What you need to do: Word for word, restate the lines of the material below from its first line through the one containing "For every named target in this 392×2576". Omit the rest.

Data to examine:
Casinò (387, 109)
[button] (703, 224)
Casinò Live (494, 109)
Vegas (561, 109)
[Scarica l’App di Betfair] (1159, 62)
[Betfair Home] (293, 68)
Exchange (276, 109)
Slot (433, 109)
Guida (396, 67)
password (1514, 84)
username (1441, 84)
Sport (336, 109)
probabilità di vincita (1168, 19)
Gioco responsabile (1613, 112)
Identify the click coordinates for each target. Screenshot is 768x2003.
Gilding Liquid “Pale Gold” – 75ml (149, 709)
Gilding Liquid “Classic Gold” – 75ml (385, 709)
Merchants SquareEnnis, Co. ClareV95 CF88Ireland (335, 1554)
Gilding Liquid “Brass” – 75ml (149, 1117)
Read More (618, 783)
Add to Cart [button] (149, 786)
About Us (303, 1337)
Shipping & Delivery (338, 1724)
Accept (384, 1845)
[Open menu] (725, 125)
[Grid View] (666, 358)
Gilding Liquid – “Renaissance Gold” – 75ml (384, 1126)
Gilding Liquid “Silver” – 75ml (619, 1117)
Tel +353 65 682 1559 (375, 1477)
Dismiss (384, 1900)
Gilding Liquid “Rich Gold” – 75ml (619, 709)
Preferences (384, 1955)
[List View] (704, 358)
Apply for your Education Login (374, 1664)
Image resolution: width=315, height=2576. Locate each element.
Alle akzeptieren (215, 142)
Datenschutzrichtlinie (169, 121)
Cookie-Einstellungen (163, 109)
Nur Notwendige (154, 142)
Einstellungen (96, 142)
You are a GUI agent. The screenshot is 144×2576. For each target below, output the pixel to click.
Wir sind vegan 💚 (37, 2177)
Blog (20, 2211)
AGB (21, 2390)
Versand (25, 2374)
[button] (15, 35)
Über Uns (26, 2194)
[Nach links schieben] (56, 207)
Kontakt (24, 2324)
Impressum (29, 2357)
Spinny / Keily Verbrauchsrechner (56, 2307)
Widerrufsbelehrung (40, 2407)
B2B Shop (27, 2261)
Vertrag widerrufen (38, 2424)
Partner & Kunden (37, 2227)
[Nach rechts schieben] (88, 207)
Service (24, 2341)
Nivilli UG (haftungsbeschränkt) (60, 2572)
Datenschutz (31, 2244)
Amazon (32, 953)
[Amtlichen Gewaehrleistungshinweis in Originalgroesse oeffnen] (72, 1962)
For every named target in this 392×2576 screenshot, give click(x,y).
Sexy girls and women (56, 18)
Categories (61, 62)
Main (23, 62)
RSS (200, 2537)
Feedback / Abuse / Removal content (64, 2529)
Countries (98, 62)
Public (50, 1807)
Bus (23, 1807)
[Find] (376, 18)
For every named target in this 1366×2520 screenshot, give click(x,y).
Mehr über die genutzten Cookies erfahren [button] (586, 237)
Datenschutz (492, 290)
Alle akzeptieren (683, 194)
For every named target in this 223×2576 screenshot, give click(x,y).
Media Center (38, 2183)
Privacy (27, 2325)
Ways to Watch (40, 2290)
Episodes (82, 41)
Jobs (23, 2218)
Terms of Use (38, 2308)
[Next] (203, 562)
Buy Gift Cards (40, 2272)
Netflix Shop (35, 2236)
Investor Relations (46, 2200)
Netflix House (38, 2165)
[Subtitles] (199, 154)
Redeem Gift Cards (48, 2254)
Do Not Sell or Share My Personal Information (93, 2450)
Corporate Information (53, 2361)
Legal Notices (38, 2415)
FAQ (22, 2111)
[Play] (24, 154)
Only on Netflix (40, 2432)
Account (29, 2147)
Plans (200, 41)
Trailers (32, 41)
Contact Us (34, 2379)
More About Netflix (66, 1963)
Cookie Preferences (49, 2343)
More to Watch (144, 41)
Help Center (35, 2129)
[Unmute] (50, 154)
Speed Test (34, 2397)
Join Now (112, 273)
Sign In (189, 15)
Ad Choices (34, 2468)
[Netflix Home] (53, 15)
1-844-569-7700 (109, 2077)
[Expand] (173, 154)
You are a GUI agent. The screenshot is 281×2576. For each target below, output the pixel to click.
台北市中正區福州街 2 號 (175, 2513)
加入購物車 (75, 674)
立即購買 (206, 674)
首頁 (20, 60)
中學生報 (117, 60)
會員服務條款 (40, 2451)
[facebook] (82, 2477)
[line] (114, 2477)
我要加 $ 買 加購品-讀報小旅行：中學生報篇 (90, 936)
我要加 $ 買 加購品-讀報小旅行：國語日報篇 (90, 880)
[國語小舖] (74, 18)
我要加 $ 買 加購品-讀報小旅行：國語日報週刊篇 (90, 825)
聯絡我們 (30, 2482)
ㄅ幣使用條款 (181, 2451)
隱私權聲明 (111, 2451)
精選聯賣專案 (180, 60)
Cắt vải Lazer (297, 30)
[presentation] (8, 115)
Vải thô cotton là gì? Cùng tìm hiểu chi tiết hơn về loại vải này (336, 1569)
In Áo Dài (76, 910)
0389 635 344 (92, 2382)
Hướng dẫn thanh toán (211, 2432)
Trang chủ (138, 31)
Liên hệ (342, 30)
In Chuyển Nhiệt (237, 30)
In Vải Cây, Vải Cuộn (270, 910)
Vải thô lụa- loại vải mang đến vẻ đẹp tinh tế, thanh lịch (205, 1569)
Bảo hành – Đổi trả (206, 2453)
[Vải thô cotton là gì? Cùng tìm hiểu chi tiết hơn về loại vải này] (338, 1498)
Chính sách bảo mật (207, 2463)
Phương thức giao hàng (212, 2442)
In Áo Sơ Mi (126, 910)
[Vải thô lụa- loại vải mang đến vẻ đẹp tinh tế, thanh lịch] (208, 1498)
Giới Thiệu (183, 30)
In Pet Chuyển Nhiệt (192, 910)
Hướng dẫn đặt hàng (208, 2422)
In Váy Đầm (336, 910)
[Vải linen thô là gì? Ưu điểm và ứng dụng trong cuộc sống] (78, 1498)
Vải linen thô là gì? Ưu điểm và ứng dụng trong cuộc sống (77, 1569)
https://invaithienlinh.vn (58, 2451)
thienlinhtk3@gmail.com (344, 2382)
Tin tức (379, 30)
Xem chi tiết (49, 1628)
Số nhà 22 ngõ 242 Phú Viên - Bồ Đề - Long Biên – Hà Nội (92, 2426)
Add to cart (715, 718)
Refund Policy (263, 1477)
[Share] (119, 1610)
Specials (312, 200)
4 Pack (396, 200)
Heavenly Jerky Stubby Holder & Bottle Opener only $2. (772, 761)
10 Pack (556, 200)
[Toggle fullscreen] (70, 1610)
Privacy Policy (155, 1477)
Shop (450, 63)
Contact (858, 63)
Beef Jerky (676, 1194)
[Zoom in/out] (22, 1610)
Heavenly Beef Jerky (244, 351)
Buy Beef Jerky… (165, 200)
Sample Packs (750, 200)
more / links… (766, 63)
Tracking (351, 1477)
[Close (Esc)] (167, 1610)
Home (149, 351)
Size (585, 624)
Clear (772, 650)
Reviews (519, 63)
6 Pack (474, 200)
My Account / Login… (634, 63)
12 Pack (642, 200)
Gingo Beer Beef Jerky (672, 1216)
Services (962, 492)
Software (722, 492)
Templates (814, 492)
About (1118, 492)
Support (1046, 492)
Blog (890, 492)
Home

Response box:
Casinò (387, 109)
[button] (703, 224)
Casinò Live (494, 109)
Vegas (561, 109)
[Scarica l’App di Betfair] (1159, 62)
[Betfair Home] (293, 68)
Exchange (276, 109)
Slot (433, 109)
Guida (396, 67)
password (1514, 84)
username (1441, 84)
Sport (336, 109)
probabilità di vincita (1168, 19)
Gioco responsabile (1613, 112)
Identify the click coordinates for each target. Screenshot is 768x2003.
Gilding Liquid “Pale Gold” – 75ml (149, 709)
Gilding Liquid “Classic Gold” – 75ml (385, 709)
Merchants SquareEnnis, Co. ClareV95 CF88Ireland (335, 1554)
Gilding Liquid “Brass” – 75ml (149, 1117)
Read More (618, 783)
Add to Cart [button] (149, 786)
About Us (303, 1337)
Shipping & Delivery (338, 1724)
Accept (384, 1845)
[Open menu] (725, 125)
[Grid View] (666, 358)
Gilding Liquid – “Renaissance Gold” – 75ml (384, 1126)
Gilding Liquid “Silver” – 75ml (619, 1117)
Tel +353 65 682 1559 (375, 1477)
Dismiss (384, 1900)
Gilding Liquid “Rich Gold” – 75ml (619, 709)
Preferences (384, 1955)
[List View] (704, 358)
Apply for your Education Login (374, 1664)
Image resolution: width=315, height=2576. Locate each element.
Alle akzeptieren (215, 142)
Datenschutzrichtlinie (169, 121)
Cookie-Einstellungen (163, 109)
Nur Notwendige (154, 142)
Einstellungen (96, 142)
You are a GUI agent. The screenshot is 144×2576. For each target below, output the pixel to click.
Wir sind vegan 💚 (37, 2177)
Blog (20, 2211)
AGB (21, 2390)
Versand (25, 2374)
[button] (15, 35)
Über Uns (26, 2194)
[Nach links schieben] (56, 207)
Kontakt (24, 2324)
Impressum (29, 2357)
Spinny / Keily Verbrauchsrechner (56, 2307)
Widerrufsbelehrung (40, 2407)
B2B Shop (27, 2261)
Vertrag widerrufen (38, 2424)
Partner & Kunden (37, 2227)
[Nach rechts schieben] (88, 207)
Service (24, 2341)
Nivilli UG (haftungsbeschränkt) (60, 2572)
Datenschutz (31, 2244)
Amazon (32, 953)
[Amtlichen Gewaehrleistungshinweis in Originalgroesse oeffnen] (72, 1962)
For every named target in this 392×2576 screenshot, give click(x,y).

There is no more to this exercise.